MAB | June 20, 2003 02:04 PM

Speaking of JK Rowling, what do you think of the Harry Potter books (and associated "phenomenon")? Have you already ordered "Order of the Phoenix"?

John Scalzi | June 20, 2003 02:11 PM

I've not read them, actually (I read the last few pages of one in an airport once, to get clarification on the ending of one of the movies, but that's about it), although in principle I'm all for them. What's not to get excited about when kids beg to stay up late so they can buy books? I think some people may think the Harry Potters suck out the oxygen for every other juvy book out there, but I don't suspect that's the case.

RON | June 20, 2003 02:46 PM

On the earth for 34 years without a Nobel or Pulitzer, you lament.....that's the cheapest shot any writer has ever chiseled on his own epitath for not writing the Great American Novel. Shoot yourself with some rubber bullets and bury the cadaver in a sandbox or join the club of the rest of the defunct paperback writers in the elephant's graveyard. And I thought SARS was bad. Enter a nunery and scare those lesbians with your song of the Mariner. What you are writing now, is the Great American Novel. On the Road...The World According to Garpo...Iron Weed...Grapes of Wrath...and The Armies of the Night all chronicled the events of their day. Screw my spelling, my keyboards smoke.

John Scalzi | June 20, 2003 03:03 PM

Huh?

JH | June 20, 2003 05:46 PM

And speaking of "Order of the Phoenix," what do you think of Rowling's $100 MILLION lawsuit against the New York Daily News for publishing an early excerpt?

As for your descriptions, I LIKE that they're vague, for the most part. I don't want a clear picture of the protagonist, I want to be able to inflict my own image upon him. I DO like more detailed descriptions of non-human things, though.

JH | June 20, 2003 05:49 PM

Link: http://abcnews.go.com/wire/Entertainment/ap20030619_194.html

Bratsche | June 20, 2003 06:03 PM

A related writing question:

How do you go about writing these essayish, blog-type pieces? Do you have some kind of structure in mind when you start, or do you just start with a vague topic and type away?

John Scalzi | June 20, 2003 06:21 PM

Re: Lawsuit -- I don't think much will come of it, since among other things it will be difficult for Rowling to show that she's suffered some sort of economic setback because of it. I mean, the book has pre-orders of 750,000 books and an unfathomable first printing of 8 million copies. Unless the Post printed long stretches of the book (i.e., used more than would be allowed under "fair use"), they're pretty much in the clear. They *did* print a picture of two pages with legible text, so it would be interesting to know if that presents a "fair use" issue. Anyway, as to the suit, I chalk it up to Rowling both genuinely not wanting the surprises of the book to be spoiled for the kids, and a fundamental misunderstanding of the first amendement (being that she's British).

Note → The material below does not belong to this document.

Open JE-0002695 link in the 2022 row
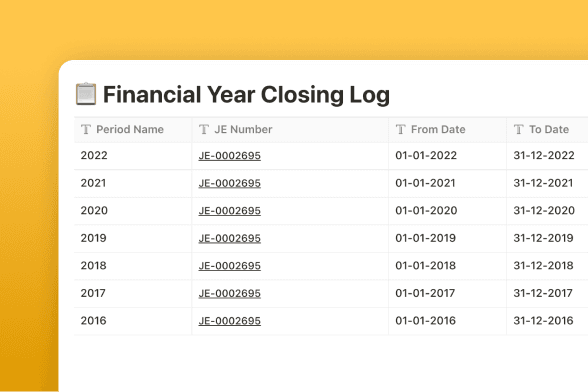 point(230,156)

Re: entries: I usually just write 'em and post them. Sometimes I'll do a quick edit to make them more coherent, but not usually.

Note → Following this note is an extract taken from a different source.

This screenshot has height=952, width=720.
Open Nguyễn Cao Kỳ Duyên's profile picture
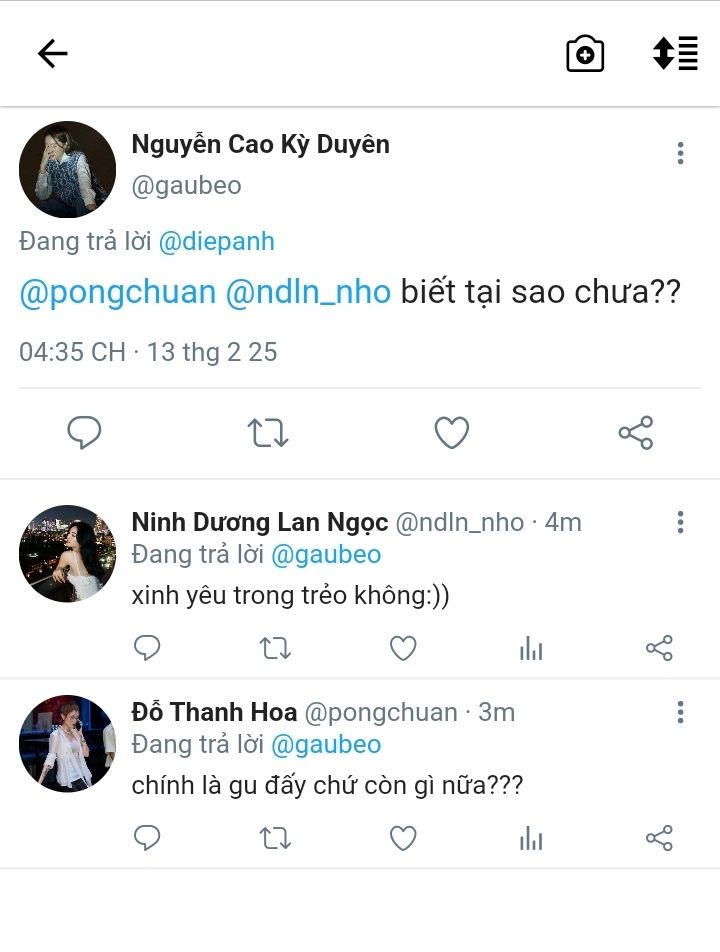(68, 170)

RON | June 20, 2003 09:27 PM

John, what I meant..was..if your enthusiasm for writing the Great American Novel, is waning, that you shouldn't overlook that your daily-writings chronicle the passing events of our world today, just as the Great American Novels of the past have recorded their own contemporary events. A Great American Novel would show how a social movement or a societal condition effects its protagonist. The protagonist of today is you or at least what you're doing on the web. How to get this embryo to win the Pulitzer or a Nobel? Simple. Eat a lot of Campbell's brand alphabet soup.

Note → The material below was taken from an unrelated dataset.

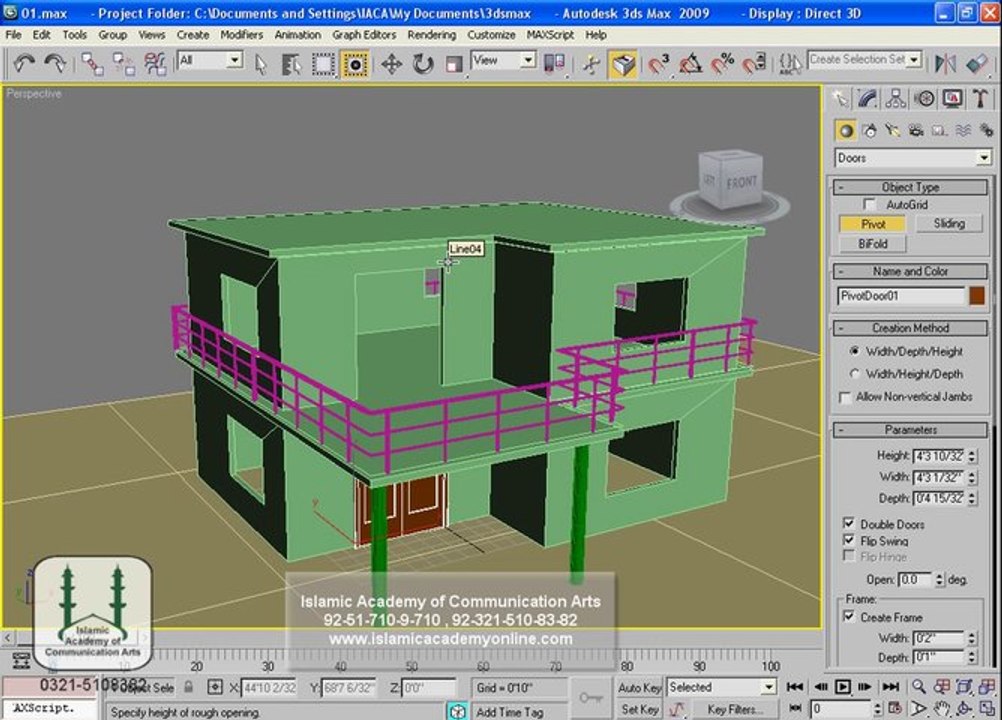Play the animation in the timeline
The image size is (1002, 720).
pyautogui.click(x=842, y=687)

[My allusion that my keyboard was smoking is from an original line in MacBeth. MacBeth's sword smoked while he slayed, by himself, a whole enemy platoon. In a sense I was slaying the phantoms of pessimism that I detected in your article of today with my keen sense of RPG. Perhaps, it was the lack of sleep last night. Be kind and strike the previous post altogether. I promise to buy a coffee mug.]

Gordon | June 20, 2003 09:31 PM

"If you don't think I'm not going to do everything I can to promote myself, well, just you wait."

I'm almost positive that's not what you meant to say- right? (It suddenly occurs to me that I may in fact be a born editor. I'm much better at critiquing the work of others than I am at actually writing, although I have an intuitive appreciation for the mechanics of language.)

On the subject of "commercial" writing, I must say that writing is anything that involves stringing words together to achieve a desired effect. If that effect is to aid someone in understanding something, then so be it- that's as valid a form of writing as any other.

I also agree with your focus on dialogue over description- I generally like to picture locales and people in books in a hazy sort of manner, rather like a dream. I don't need pages of description trying to substitute for a photograph. Dialogue, on the other hand, ought to provide the means for establishing everything else. Good dialogue is infinitely more important than good description.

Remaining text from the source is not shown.